• Passage:
((

The Open Group Service Integration Maturity Model (OSIMM) Version 2 – Infrastructure & Management Dimension: Base Model

 

This section defines the base model for the OSIMM Infrastructure & Management dimension base model. The base model defines a set of generic maturity indicators and attributes that can be used to assess an organization’s SOA maturity level against the OSIMM maturity matrix. Additional maturity indicators, assessment questions, and attribute mappings can be added by vendors or user organizations to extend the base OSIMM model.

The assessment questions that follow help elicit the level of formality to which an organization has successfully applied SOA application and system design, development, and deployment principles and adopted SOA-enabling technologies such as an ESB and service registry. Maturity ranges from LOB platform-specific to context-aware event-based sense and respond.

OSIMM Infrastructure & Management Dimension

Infrastructure & Management Dimension: Base Model Maturity Indicator

The base OSIMM model provides one of many possible maturity indicators per dimension. Organizations, vendors, and consultants can provide additional maturity indicators, assessment questions, and attribute mappings to provide additional guidance necessary for the maturation of an organization’s SOA.

The following Infrastructure & Management dimension maturity indicator is provided as part of the base OSIMM specification:

  • An SOA maturity assessment of the OSIMM Infrastructure & Management dimension can be conducted by identifying the IT infrastructure that supports the non-functional and operational requirements and SLAs needed to operate an SOA environment.

Infrastructure & Management Dimension: Assessment Questions

By gathering information using these assessment questions, an assessor can map a maturity indicator to the associated maturity attributes, thereby determining the Infrastructure & Management dimension maturity level.

  1. What are your current infrastructure usage guidelines?
  2. How are your IT SLAs derived from the business SLAs?
  3. Have you defined SLAs around quality-of-service? How is this monitored and measured?
  4. Have you defined any SLAs around security and privacy? How is this measured and monitored?
  5. What level of monitoring is in place today? What management tools are in place today?
  6. What platforms are currently in use for integration?

))

• Problem set:
1. In two sentences, summarize the passage on the OSIMM Infrastructure & Management dimension.
2. Write the next part of the passage on the OSIMM Infrastructure & Management dimension, starting after its final assessment question about integration platforms.

• Material:

((

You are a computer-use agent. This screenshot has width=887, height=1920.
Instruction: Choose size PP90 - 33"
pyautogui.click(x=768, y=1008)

))

• Results for the exercise:
1. The OSIMM Infrastructure & Management dimension base model defines generic maturity indicators and attributes for assessing an organization's SOA maturity level against the OSIMM maturity matrix, and vendors or user organizations can extend it with additional indicators, assessment questions, and attribute mappings. Its base indicator evaluates the IT infrastructure that supports the non-functional and operational requirements and SLAs needed to operate an SOA environment, and an assessor uses assessment questions on infrastructure usage guidelines, SLAs, monitoring, management tools, and integration platforms to determine the dimension's maturity level.

2.
  7. Which assets are placed under version control?
  8. What is your current change management process?
  9. What tools are used for configuration management?
  10. What are considered as your organization's IT assets (excluding human resource)? How are these assets managed?
  11. What does your current operational architecture look like?
  12. How does your operational architecture support the non-functional requirements for applications and services?

Infrastructure & Management Dimension: Maturity Indicator-to-Attribute Mapping

The following are the base set of maturity indicators for the OSIMM Infrastructure & Management dimension. Each maturity indicator is associated with a set of maturity attributes. Maturity attributes are those observed characteristics of a maturity indicator for each maturity level. The assessment questions are used to survey an organization’s Infrastructure & Management dimension. Survey data obtained through the Infrastructure & Management dimension assessment questions is used to determine the maturity level by assessing the data and matching to the maturity attributes that best fit the information obtained. The maturity weighting is used to determine an average maturity score across multiple maturity indicators. The model can be extended by adding additional maturity indicators and assigning weighting to the indicator by maturity level according to the value placed on the maturity indicator by the assessing organization.

Maturity Indicators for the Infrastructure & Management Dimension

Maturity Level
Cell Name

Maturity Indicator

Maturity Attributes

Maturity Weighting

Assessment Question Mapping

Silo
(Level 1)

LOB Platform-specific

The IT infrastructure supports the non-functional and operational requirements and SLAs needed to operate an SOA environment.

Low or nonexistent

Little or nonexistent operating support for the deployment of services.

10

 

1, 5, 6, 7, 8, 9, 11

Integrated
(Level 2)

Platform-specific

The IT infrastructure supports the non-functional and operational requirements and SLAs needed to operate an SOA environment.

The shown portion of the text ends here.